İstihdam ve büyüme enflasyona dönüşebilir mi?
Çarşamba günü açıklanan 190 binlik ADP sonrası bugün açıklanacak veriye (NFP) kısaca değinmek istiyorum. ADP-NFP ilişkisi zannedilenden çok daha zayıf olsa da piyasa beklentisi 195b gibi bir rakam, kasırga etkisinden iyice arındırılmış olacağından, son derece pozitif karşılanacaktır. 190b gibi bir rakam 2018 yılı boyunca işsizlik oranı yüzde 3.5’e gerileyecek. Yüzde 4.1’de sabit kalması için ise 110,152 gibi çok daha düşük bir rakam yeterli olacaktır.
Bu durumda 190B’i baz alırsak 2 alternatif söz konusu olabilir.
1- Kriz kaynaklı işsiz kalan iş gücü fazlası artık tamamen piyasadan çekilmiş durumda ve bu seviyede bir NFP istihdam piyasasının ısınması demek..
2- Potansiyel iş gücü halen kenarda durduğu için içeri akım devam edecek ve iş gücü piyasası yüksek NFP rakamlarına rağmen bu girişleri ücret baskısı olmadan karşılayabilecek...
İş gücü katılım oranındaki gerileme konusunda ilk yıllarda FED ve Yellen dahil herkes şaşırmış gibi davransa da daha 2000’li yılların başında katılım oranında bu yıllar için düşüş bekleyen FED araştırma raporlarını çok önceden paylaşmıştım. Yani olan biten önemli ölçüde var olan dinamiklerle anlaşılabiliyor. Ancak yine de ikinci alternatifin doğru olduğu var sayımına da göz atmakta fayda var. Istihdam akımı = İşsizken iş sahibi olan - İşsizken iş gücünden çıkan şeklinde tanımlanabilir. Bu açıdan baktığımızda akım geçen yılın ortasında artıya geçti ve bu yıl itibarı ile kriz önceki ortalama seviyelere ulaştı. Biraz daha yolu olsa da sona geldiğimizi düşünüyorum.
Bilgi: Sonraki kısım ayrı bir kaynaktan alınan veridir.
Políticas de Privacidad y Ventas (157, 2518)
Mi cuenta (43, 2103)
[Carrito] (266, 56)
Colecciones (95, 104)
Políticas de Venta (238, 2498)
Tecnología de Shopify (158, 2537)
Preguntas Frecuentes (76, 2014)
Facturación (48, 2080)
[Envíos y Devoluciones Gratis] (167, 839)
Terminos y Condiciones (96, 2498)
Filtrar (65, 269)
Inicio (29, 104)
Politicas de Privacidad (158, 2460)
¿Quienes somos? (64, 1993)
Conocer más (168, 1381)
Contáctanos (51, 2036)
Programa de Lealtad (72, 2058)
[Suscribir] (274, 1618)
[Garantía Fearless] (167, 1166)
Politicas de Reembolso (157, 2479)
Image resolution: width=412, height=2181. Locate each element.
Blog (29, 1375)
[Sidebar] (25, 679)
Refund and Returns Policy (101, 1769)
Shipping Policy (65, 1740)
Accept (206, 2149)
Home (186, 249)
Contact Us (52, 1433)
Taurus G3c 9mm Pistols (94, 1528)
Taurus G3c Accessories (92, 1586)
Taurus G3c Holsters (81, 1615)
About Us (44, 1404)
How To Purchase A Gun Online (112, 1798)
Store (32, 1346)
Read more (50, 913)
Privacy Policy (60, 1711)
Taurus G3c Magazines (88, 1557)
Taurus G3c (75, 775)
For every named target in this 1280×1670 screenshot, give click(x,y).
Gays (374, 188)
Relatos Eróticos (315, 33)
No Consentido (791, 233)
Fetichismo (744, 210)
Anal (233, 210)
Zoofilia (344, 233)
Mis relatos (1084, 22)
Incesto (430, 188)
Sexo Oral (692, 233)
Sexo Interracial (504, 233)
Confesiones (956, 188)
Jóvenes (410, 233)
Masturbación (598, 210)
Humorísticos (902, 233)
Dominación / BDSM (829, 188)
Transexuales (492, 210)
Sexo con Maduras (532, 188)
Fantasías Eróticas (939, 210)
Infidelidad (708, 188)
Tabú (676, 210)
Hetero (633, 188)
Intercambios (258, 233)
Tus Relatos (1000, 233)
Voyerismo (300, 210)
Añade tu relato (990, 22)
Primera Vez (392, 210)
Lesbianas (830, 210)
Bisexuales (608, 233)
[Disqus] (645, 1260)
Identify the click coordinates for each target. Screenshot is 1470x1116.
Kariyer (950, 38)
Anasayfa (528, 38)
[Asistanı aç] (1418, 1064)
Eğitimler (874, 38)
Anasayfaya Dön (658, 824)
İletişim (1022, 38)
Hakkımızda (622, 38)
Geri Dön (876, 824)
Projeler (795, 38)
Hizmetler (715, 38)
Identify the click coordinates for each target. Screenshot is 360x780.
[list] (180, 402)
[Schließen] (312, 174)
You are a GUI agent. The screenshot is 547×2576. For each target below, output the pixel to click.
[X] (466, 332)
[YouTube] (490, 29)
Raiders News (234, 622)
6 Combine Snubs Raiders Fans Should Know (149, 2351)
Buradan vergi paketine bağlamakta fayda var. Doğal olarak bu tip bir adım 2010 yılında atılsa farklı bir etki yaratırdı, şu anda da farklı bir etki yaratacak. Dolar bazında karlar zaten rekor seviyelerde seyrediyor ve 2017 yatırımların artmaya başladığı bir dönem oldu, 4. çeyrek verileri de yatırımların devam ettiğini gösteriyor. Vergi indirimi ister 2018 başında isterse sonunda gelsin bu resim çok büyük bir değişikliğe uğramayacaktır. Şirketler bir süre daha yatırımlarını artıracak (2.26 trilyon dolar likit varlık var şirketlerde) ancak sadece vergi paketi geldi diye kararlarını değiştirmeyecek. ABD reel büyümesi potansiyel büyümesini yakalamış durumda yani çıktı açığı söz konusu değil. 1998-00 ve 2006-07 dönemlerinde çıktı açığı ortadan kalktığında ekonomi ısındığından biraz gecikmeli olarak enflasyon da yukarı hareketleniyor. O halde 2010 yılında açıklansa sağlıklı bir şekilde toparlanmanın hızlanmasına neden olacak olan vergi paketi bu kez sadece ekonominin daha ısınmasına neden olacak zira zaten potansiyellerine kendi dinamikleri ile ulaşan bir büyüme görüyoruz (bu arada Trump’ın yüzde 6 büyüme açıklaması dün açıklanan verimlilik rakamları ile imkânsızın da ötesinde) . İstihdam piyasasında azalan veya bitmiş olan atıl iş gücü + ekonominin potansiyelinde azalan veya bitmiş olan atıl kapasite bir araya geldiğinde paketli veya paketsiz enflasyon riskinin piyasada en hafife alınan risk olduğunu düşünüyorum.